St Augustine of AfricaScripture says that death was not God’s doing (Wisdom 1:13), and that he takes no pleasure in the destruction of the living.

[…] How then does it continue? It was through the devil’s envy that death entered the world.

The devil could not force upon man the death he held before his eyes; he had no power to deter­mine the human will. All he had was his own cunning and persua­sive skills.

Without your consent, the devil could have done noth­ing to harm you; it was that consent which brought death upon you.

Though born mortal of mortal flesh, it was from an immortal state that we were brought to mortality.

Since Adam all human beings have been subject to death.

Even Jesus, Son of God, Word of God through whom all things were made, the only Son equal to the Father, was made subject to death; for the Word was made flesh and dwelt among us.

Because he accepted death, death itself was hung on the cross, while humankind was freed from death.

What took place symbolically in times of old was recalled by the Lord when he said:

As Moses lifted up the serpent in the wilderness, so must the Son of man be lifted up, that whoever believes in him may not perish but may have eternal life.
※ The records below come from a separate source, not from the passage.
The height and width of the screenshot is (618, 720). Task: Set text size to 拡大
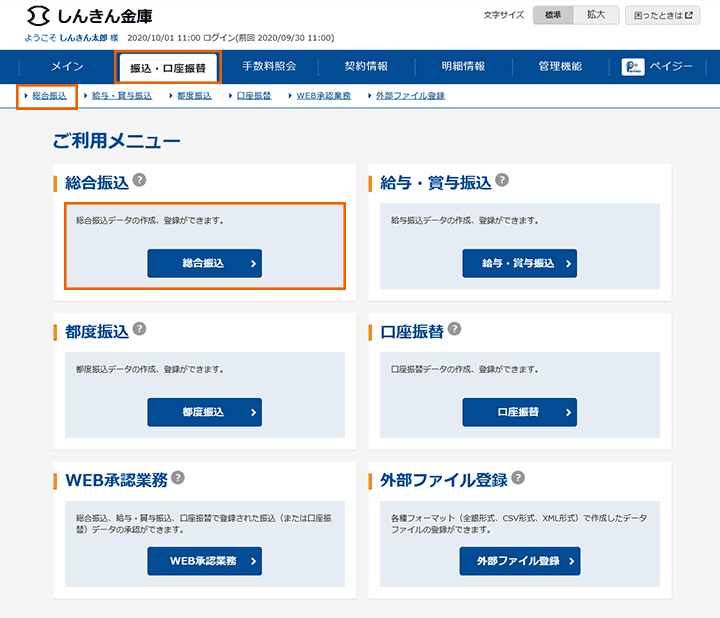[x=596, y=15]
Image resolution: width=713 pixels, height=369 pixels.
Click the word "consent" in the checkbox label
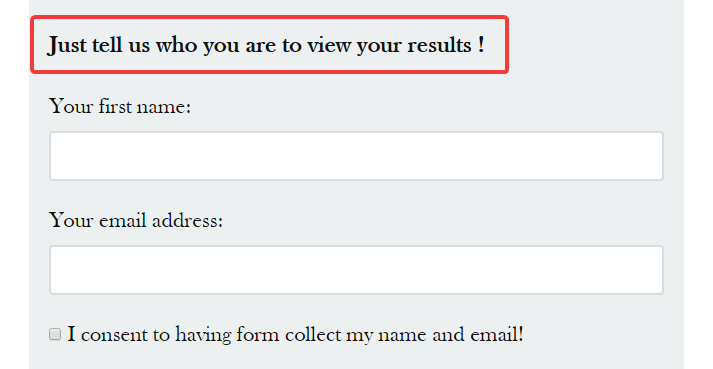tap(114, 335)
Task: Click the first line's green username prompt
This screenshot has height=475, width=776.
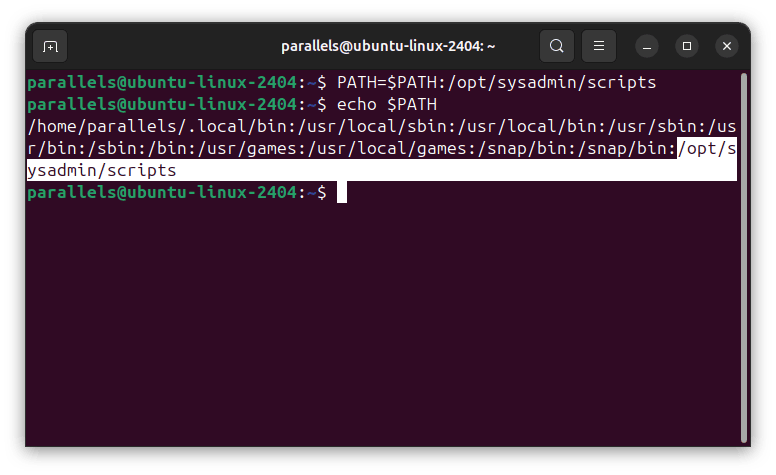Action: click(162, 83)
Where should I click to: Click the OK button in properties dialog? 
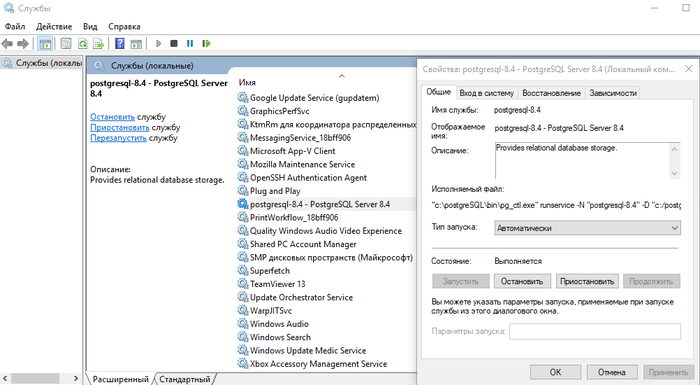555,372
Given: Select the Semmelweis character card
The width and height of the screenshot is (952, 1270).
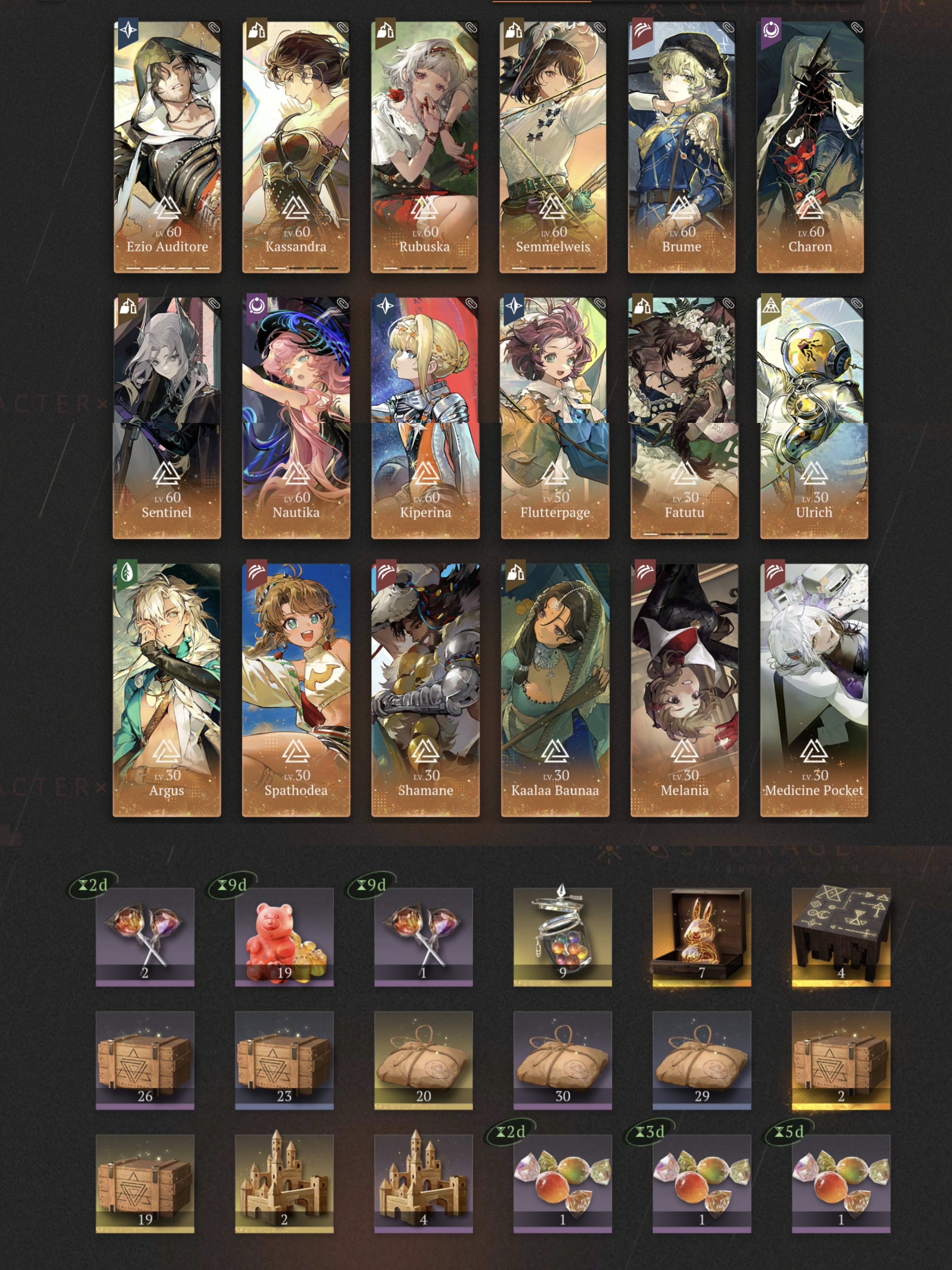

[…] When the Israelites were in the desert, they were struck down by bites they received from serpents, and death claimed countless victims. This was the stroke of God, scourging and correcting them for their instruction.

A great mystery, prefiguring something yet to come, was thus revealed, as the Lord himself testifies in this passage, ensuring that it should bear no interpretation other than the one he, the Truth, gives about himself.

For the Lord had bidden Moses to fashion a bronze serpent, lift it up on a pole in the desert, and tell the Israelites that all who were bitten by a serpent should fix their eyes on the serpent raised up on the pole.

What does this serpent lifted on high signify? The Lord’s death on the cross.

Death came into being through a serpent, and so the figure of a serpent is its symbol.

But whereas the serpent’s bite was deadly, our Lord’s death is life-giving. Is not Christ life itself?

And yet Christ died. But in the death of Christ, it was death that met its end.  Life by dying slew death, the fullness of life swallowed up death, in the body of Christ death was destroyed.

This is what we shall proclaim at the resurrection when we sing in triumph, O death, where is your victory? O death, where is your sting?

But in the meantime, to find healing for our sins, let us fix our eyes on Christ crucified.

Augustine of Hippo (354-430): On St John’s Gospel, 12, 10-11 (CCL 36:126-127); 128); from the Monastic Office of Vigils, Monday of the 30th Week in Ordinary Time, Year 2.